Resultantly, Mnangagwa became obsessed with dangling land to the West and making promises of compensation for improvements on the farms, with the hope that this would earn him silence against inevitable brutality of citizens, a strategy that he needed to maintain power given his unpopularity and a collapsed economy at home. After all, he had seen Paul Kagame of Rwanda, Yoweri Museveni of Uganda, Jose Eduardo Dos Santos of Angola and the late Meles Zenawi of Ethiopia—typical ruthless autocrats with decent relations with the West—doing it, but with little or no consequences. He thought with various promises on land, he could do the same. It turned out to be a fatal miscalculation.
But what is it that Mnangagwa could not understand about the West’s demands on him? Today, to the West, the type of regime in governance is secondary to rule of law and property rights. Taking a longee duree approach to democracy and democratisation, Western bureaucrats, academics and liberal intellectuals have come to the conclusion that democratisation and its norms are inevitable. The road might be bumpy, but democracy will at some point arrive on the shores of China and Rwanda—a rejuvenated but modified Francis Fukuyama’s end of history thesis. However, property rights and rule of law cannot wait, as they are fundamental and at the heart of how modern liberalism—‘’neoliberalism’’ functions. As a result, these two principles are non-negotiable, something which Museveni, Kagame, Zenawi and dos Santos understood very well, and Mnangagwa could not.
Even if he understood, the US and the British came to realise that the process that brought him to power—the coup—and the networks that sustain him in power; an entente with hardliners in the military, remained obstacles to an uncommitted president.
In addition, Mnangagwa and his family’s reliance, for primitive accumulation, on state institutions such as parastatals and the central bank, made it impossible to contemplate even the lightest reforms of these institutions. But, not only was Mnangagwa incapable and reluctant to institute political and economic reforms that guaranteed the rule of law and property rights, what worried the Americans and the British was that he even accelerated the hollowing-out of state institutions, especially the judiciary, which the West hold as sacrosanct.

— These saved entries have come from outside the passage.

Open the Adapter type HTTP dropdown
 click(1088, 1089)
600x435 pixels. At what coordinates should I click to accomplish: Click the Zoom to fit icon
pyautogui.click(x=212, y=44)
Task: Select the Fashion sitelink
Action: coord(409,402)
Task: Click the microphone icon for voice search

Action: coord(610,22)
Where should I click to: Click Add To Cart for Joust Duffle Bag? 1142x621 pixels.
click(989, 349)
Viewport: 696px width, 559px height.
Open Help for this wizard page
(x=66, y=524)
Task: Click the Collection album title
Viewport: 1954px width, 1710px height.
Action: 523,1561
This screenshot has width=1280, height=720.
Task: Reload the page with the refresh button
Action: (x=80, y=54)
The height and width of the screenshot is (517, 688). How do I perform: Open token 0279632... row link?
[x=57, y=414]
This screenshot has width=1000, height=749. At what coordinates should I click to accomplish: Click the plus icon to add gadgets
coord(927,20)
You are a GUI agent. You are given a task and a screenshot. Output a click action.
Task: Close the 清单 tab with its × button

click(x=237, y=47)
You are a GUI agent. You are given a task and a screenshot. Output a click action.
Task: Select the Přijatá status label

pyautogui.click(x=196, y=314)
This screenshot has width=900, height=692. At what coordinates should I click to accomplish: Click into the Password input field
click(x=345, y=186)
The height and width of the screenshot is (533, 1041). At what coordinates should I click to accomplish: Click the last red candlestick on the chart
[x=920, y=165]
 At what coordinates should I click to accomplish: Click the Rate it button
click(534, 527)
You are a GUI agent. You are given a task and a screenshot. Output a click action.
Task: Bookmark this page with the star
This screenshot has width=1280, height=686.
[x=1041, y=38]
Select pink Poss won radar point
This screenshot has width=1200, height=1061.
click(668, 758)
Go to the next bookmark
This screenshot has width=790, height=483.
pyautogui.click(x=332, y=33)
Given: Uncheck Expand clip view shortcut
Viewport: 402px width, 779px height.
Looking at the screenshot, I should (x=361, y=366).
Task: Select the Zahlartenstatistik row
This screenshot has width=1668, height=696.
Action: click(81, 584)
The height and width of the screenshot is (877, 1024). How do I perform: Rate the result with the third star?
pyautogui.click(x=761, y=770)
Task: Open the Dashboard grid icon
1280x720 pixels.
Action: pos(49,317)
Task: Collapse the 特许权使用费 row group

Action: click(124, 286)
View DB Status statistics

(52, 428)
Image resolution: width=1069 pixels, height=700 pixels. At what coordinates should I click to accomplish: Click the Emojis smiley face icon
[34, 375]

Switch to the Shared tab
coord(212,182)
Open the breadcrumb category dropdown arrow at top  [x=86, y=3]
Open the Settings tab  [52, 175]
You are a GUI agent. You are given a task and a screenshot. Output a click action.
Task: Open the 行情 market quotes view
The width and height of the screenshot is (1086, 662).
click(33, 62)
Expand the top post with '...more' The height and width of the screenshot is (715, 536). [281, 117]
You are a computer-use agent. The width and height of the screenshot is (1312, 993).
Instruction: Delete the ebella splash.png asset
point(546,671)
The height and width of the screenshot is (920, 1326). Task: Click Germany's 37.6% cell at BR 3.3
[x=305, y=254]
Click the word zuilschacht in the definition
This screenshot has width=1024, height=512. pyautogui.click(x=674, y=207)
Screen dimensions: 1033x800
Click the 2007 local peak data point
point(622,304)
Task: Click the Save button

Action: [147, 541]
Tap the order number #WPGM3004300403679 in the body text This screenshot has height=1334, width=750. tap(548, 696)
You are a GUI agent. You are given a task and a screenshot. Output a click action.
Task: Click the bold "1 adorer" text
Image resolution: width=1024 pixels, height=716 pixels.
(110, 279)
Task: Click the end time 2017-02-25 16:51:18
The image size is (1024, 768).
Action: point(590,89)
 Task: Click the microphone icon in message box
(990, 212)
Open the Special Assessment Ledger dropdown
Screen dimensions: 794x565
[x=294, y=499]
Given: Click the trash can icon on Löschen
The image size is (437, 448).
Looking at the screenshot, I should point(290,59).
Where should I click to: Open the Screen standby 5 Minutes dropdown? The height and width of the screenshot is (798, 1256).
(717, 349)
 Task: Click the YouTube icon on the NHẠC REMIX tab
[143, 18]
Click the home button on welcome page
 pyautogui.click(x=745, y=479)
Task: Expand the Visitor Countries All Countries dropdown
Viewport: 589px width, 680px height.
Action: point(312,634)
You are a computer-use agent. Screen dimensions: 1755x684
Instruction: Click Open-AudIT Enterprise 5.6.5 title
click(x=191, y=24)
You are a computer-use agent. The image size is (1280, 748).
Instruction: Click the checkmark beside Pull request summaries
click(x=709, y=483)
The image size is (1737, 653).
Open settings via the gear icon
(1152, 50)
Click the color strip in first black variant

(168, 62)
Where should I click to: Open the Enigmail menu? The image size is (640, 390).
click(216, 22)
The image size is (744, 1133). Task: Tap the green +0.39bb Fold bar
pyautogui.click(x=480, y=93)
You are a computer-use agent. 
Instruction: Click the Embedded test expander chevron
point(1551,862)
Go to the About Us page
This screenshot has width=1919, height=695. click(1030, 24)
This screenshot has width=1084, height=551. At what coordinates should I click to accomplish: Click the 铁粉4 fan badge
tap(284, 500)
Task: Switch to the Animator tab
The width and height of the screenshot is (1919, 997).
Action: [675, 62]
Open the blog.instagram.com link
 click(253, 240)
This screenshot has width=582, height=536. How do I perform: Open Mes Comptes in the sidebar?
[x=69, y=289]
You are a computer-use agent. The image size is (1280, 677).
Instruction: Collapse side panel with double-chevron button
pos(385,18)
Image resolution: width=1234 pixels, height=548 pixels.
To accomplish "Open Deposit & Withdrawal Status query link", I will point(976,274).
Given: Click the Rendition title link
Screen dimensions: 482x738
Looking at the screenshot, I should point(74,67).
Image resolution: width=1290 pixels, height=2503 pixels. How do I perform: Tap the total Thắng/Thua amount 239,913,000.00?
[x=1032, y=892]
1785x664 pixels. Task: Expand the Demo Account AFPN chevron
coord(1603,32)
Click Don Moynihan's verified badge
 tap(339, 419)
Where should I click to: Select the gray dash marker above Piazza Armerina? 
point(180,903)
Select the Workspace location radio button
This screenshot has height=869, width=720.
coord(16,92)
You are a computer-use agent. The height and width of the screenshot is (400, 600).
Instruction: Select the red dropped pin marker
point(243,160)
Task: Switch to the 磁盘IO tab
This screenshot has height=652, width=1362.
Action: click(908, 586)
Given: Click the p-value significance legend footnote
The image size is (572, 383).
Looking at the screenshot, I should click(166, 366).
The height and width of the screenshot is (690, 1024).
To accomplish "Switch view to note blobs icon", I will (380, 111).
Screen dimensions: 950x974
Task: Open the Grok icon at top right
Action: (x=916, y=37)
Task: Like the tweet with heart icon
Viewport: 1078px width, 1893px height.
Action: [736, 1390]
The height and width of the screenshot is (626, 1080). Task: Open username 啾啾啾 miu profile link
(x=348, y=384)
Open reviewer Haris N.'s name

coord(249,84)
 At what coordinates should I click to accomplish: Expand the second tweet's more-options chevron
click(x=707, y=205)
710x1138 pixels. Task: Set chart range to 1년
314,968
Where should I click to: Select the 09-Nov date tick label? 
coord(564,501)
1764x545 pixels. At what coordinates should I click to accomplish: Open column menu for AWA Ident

As early as January 2019, the West had made up its mind. The army’s killings, increased repressions and current abductions simply provided firm ground to ramp up campaigns against a regime that they believed to be incapable of reform. For his part, Mnangagwa has decided to pivot away from his frayed agenda of re-engagement. He no longer respects the norms that the West advocates, nor does he feel obliged to consider their opinion on democracy, hence increased crackdown on pro-democracy forces.
The ongoing aggressive and abusive statements against foreign diplomats by government, party and presidential spokespersons reveal the shape of Mnangagwa’s plan for dealing with the West.
Such attitude has made Americans’ agenda on post-Mugabe government simple: a Zimbabwe without Mnangagwa. And, recently, Britain appears to have joined the United States’ long-standing zero-sum war against the Harare regime. London has started to see Mnangagwa as a toxic asset that is not only difficult to engage but which they want to see gone soon. In other words, a course towards total isolation has been set, and Mnangagwa is going to wobble towards it until his depletion of state resources ignites another resentment of the military that is keeping him in power.